Task statement
Render the portion of the listing that opens with the line containing "Task: Click the top" and closes with the line containing "will tap(312, 256)." as a Markdown table with the columns Row and Entry. Number each line in the Row column, place the line in the Entry column, and omit blank lines.

Provided data
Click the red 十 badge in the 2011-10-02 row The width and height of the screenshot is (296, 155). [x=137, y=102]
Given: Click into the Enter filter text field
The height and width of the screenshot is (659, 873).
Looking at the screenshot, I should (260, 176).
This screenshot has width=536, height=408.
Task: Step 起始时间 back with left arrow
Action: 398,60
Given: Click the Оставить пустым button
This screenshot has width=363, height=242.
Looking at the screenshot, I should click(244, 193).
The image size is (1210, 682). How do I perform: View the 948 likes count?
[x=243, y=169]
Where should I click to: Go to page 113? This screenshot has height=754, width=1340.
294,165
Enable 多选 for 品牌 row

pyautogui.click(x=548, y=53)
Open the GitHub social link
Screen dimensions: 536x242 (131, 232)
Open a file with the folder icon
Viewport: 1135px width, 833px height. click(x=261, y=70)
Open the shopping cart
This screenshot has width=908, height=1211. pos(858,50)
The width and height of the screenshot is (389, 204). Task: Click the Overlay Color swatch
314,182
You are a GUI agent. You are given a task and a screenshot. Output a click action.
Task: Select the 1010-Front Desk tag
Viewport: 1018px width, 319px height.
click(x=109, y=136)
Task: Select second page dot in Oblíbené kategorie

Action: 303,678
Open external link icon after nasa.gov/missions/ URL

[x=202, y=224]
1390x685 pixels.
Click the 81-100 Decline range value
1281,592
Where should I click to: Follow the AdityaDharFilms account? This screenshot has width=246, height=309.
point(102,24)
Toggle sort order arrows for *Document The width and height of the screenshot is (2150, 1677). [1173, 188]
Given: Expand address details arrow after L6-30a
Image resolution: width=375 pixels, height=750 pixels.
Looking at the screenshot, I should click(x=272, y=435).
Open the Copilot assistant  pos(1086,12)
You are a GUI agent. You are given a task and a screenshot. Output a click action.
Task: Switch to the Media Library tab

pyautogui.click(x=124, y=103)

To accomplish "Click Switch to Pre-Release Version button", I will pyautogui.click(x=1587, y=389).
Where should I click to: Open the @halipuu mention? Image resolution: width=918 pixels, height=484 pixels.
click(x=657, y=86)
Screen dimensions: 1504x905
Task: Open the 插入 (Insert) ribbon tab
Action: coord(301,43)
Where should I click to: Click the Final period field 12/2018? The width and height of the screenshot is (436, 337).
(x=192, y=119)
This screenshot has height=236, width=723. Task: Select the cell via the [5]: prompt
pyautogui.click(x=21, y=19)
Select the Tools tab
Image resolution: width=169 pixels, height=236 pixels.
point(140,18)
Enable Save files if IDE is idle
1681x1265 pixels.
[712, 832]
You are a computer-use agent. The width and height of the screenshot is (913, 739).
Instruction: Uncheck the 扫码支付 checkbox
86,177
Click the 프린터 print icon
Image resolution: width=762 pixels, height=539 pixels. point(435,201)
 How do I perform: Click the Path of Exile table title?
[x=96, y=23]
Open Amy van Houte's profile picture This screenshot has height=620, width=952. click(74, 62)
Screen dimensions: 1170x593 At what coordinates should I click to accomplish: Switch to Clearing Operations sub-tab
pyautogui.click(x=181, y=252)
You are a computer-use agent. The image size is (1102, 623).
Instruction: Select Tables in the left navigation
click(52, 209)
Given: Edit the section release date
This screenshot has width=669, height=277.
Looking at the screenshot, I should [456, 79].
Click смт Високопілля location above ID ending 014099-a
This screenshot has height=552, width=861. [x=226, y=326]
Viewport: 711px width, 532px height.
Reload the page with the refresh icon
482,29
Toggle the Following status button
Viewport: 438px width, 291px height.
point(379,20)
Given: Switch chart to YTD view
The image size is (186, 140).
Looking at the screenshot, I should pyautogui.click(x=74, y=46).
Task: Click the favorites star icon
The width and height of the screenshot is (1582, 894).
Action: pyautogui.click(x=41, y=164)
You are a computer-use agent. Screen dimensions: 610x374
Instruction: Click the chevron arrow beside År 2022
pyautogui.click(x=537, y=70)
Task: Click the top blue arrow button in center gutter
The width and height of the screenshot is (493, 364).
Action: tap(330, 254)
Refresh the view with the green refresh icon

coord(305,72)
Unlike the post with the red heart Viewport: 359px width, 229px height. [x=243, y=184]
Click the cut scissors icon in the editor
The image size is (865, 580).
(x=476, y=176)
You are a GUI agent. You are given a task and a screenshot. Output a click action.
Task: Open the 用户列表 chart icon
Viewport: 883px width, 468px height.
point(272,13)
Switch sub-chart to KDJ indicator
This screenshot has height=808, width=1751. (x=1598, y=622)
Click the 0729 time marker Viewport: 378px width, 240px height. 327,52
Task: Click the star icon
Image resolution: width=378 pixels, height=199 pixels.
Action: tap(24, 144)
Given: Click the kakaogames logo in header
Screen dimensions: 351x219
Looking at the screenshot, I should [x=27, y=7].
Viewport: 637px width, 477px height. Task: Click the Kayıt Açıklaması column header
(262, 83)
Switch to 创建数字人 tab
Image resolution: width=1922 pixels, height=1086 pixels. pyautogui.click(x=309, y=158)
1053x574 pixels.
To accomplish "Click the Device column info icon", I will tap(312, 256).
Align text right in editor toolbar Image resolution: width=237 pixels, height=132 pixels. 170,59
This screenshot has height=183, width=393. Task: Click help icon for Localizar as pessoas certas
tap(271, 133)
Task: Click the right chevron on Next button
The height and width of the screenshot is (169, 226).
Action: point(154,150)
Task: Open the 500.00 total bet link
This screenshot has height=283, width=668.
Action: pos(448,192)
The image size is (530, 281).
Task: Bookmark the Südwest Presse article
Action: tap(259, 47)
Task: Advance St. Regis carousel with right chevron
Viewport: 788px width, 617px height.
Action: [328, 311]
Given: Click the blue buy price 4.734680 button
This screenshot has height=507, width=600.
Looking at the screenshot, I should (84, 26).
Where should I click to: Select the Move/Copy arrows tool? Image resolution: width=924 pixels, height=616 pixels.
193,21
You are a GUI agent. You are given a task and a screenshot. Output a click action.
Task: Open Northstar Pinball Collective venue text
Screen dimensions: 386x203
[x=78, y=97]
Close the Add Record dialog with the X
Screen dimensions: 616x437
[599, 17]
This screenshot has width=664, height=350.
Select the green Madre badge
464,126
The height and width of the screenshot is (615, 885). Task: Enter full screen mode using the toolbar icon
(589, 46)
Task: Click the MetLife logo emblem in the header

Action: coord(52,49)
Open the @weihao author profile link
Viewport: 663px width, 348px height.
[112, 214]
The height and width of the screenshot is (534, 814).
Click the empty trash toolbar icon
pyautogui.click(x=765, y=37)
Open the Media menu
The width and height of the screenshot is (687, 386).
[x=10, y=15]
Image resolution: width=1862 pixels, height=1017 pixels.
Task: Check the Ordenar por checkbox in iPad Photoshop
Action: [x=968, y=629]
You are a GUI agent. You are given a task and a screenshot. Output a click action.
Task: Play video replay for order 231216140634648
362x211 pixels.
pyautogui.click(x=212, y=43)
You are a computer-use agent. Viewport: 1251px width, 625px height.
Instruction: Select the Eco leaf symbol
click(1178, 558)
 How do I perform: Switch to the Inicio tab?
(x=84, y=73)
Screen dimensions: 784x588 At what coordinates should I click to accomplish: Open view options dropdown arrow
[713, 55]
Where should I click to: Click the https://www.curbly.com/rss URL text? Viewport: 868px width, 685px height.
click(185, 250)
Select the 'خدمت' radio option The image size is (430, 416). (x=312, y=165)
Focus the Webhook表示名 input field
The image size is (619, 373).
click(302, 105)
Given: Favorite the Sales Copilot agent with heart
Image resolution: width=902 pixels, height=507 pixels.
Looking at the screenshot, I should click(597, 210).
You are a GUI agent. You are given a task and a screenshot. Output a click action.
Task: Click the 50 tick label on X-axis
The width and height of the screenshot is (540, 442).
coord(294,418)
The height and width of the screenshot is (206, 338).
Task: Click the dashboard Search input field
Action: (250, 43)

Problem solution
| Row | Entry |
|---|---|
| 1 | Task: Click the top blue arrow button in center gutter |
| 2 | The width and height of the screenshot is (493, 364). |
| 3 | Action: tap(330, 254) |
| 4 | Refresh the view with the green refresh icon |
| 5 | coord(305,72) |
| 6 | Unlike the post with the red heart Viewport: 359px width, 229px height. [x=243, y=184] |
| 7 | Click the cut scissors icon in the editor |
| 8 | The image size is (865, 580). |
| 9 | (x=476, y=176) |
| 10 | You are a GUI agent. You are given a task and a screenshot. Output a click action. |
| 11 | Task: Open the 用户列表 chart icon |
| 12 | Viewport: 883px width, 468px height. |
| 13 | point(272,13) |
| 14 | Switch sub-chart to KDJ indicator |
| 15 | This screenshot has height=808, width=1751. (x=1598, y=622) |
| 16 | Click the 0729 time marker Viewport: 378px width, 240px height. 327,52 |
| 17 | Task: Click the star icon |
| 18 | Image resolution: width=378 pixels, height=199 pixels. |
| 19 | Action: tap(24, 144) |
| 20 | Given: Click the kakaogames logo in header |
| 21 | Screen dimensions: 351x219 |
| 22 | Looking at the screenshot, I should [x=27, y=7]. |
| 23 | Viewport: 637px width, 477px height. Task: Click the Kayıt Açıklaması column header |
| 24 | (262, 83) |
| 25 | Switch to 创建数字人 tab |
| 26 | Image resolution: width=1922 pixels, height=1086 pixels. pyautogui.click(x=309, y=158) |
| 27 | 1053x574 pixels. |
| 28 | To accomplish "Click the Device column info icon", I will tap(312, 256). |